В 2004 г. майданные «полевые командиры» вопили, что «преступный режим» собирается применить «армию против народа». Тогда у власти не хватило решимости выполнить свой долг по прекращению организованного иностранными спецслужбами мятежа. Хотя учитывая «смелость» завезенных из Галичины «повстанцев» и кукловодов-олигархов, можно не сомневаться, что для приведения их в чувство хватило бы небольшого милицейского подразделения.

У самих наследников «солнечного чуда майдана» (определение из школьного учебника, заставляющее вспомнить «черное солнце») никаких сантиментов относительно применения военной силы нет. Если они сочтут это необходимым, то без малейшей дрожи в голосе отдадут приказ открыть огонь по женщинам и детям.

Придет время — и не только офицеры-опричники, но и командование ВМС, превратившее военнослужащих в карателей, ответят перед законом. От ответственности не спасут и ссылки на чей бы то ни было личный приказ «локализовать» любыми способами народные протесты в Севастополе. Достаточно вспомнить Нюрнбергский трибунал, решения которого стали составной частью действующей системы международного права: за преступные приказы караются не только государственные лидеры, их отдавшие, но и все исполнители по вертикали.

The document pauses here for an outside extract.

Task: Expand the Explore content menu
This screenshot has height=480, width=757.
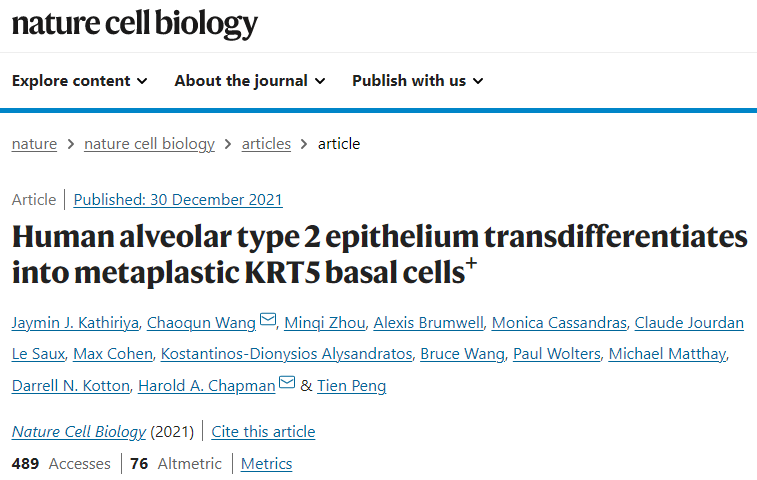Action: pyautogui.click(x=80, y=81)
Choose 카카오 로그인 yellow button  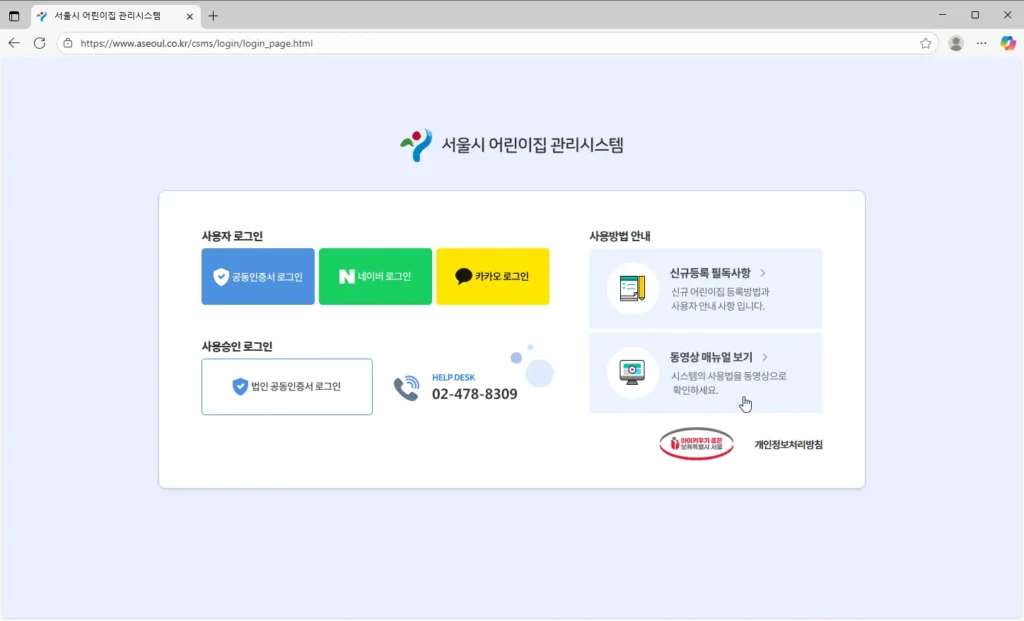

Ответят и «правоохранители» всех рангов, столь послушно, по приказу Банковой, конструирующие дело чуть ли не о государственной измене севастопольцев, в результате чего в Украине вновь появились узники совести. Дело чести оппозиции — защитить этих мужественных людей, не дать обнаглевшей от безнаказанности власти превратить севастопольские события в «поджог рейхстага».

Беспрецедентным, нарушающим Конституцию задействованием Вооруженных сил против собственных граждан «оранжевый» режим лишил себя последней видимости легитимности. Конечно, говорить о «легитимности» режима, совершившего два государственных переворота, нельзя по определению. Но события в Севастополе показали, что агонизирующая марионеточная власть в попытке насадить безумную мифологию не остановится ни перед чем. Лучше, не питая иллюзий, сказать это прямо, чем, предавая интересы миллионов соотечественников, жить легендами о «нормальном политическом процессе». Есть все основания предполагать: в Севастополе происходила генеральная репетиция по окончательному уничтожению демократии в Украине, что невозможно без прямого и массового насилия. Неслучайно уже озвучены планы завезти в Крым подразделения спецназа из Галичины для «борьбы с сепаратистами».

451 градус по Ющенко

«Праздник оранжевого костра» — от книг до людей

На берлинской Бебельплац (бывшая Операплац) находится «Мемориал сожженным книгам» работы талантливого скульптора Михи Ульмана. Под стеклом уходят вниз пустые белые стеллажи для книг и написаны пророческие слова Генриха Гейне: «Это лишь начало. Там, где жгут книги, там и людей побросают в огонь».

Мемориал расположен здесь не случайно: именно на Операплац 10 мая 1933 года прошел первый «Праздник костра» — под руководством рейхсминистра народного просвещения и пропаганды Йозефа Геббельса сожгли 20 тысяч книг, «выражающих неарийский дух». В огне погибли произведения лучших немецких писателей и поэтов — Гейне, Ремарка, Фейхтвангера, Брехта, русская классическая литература, советские авторы, коммунистические издания. Потом костры из книг запылали по всей Германии. Немецкая интеллигенция отнеслась к происшедшему достаточно спокойно, посчитав не стоящим особого внимания обычным нацистским спектаклем. Но прошло совсем немного времени, и в концлагерных печах оказались люди.

Дорогой Цинь Ши Хуана

Национал-социалисты были совсем неоригинальны в желании покончить с любыми проявлениями свободной мысли. Психологию общественного строя, считающего крайне опасным существование книг как носителей независимого сознания, прекрасно изобразил Рэй Брэдбери в романе «451 градус по Фаренгейту». Название глубоко символично: 451 градус по Фаренгейту — температура самовоспламенения бумаги. В описываемом американским фантастом мире оглупляющей массовой культуры книги запрещены и подлежат аутодафе.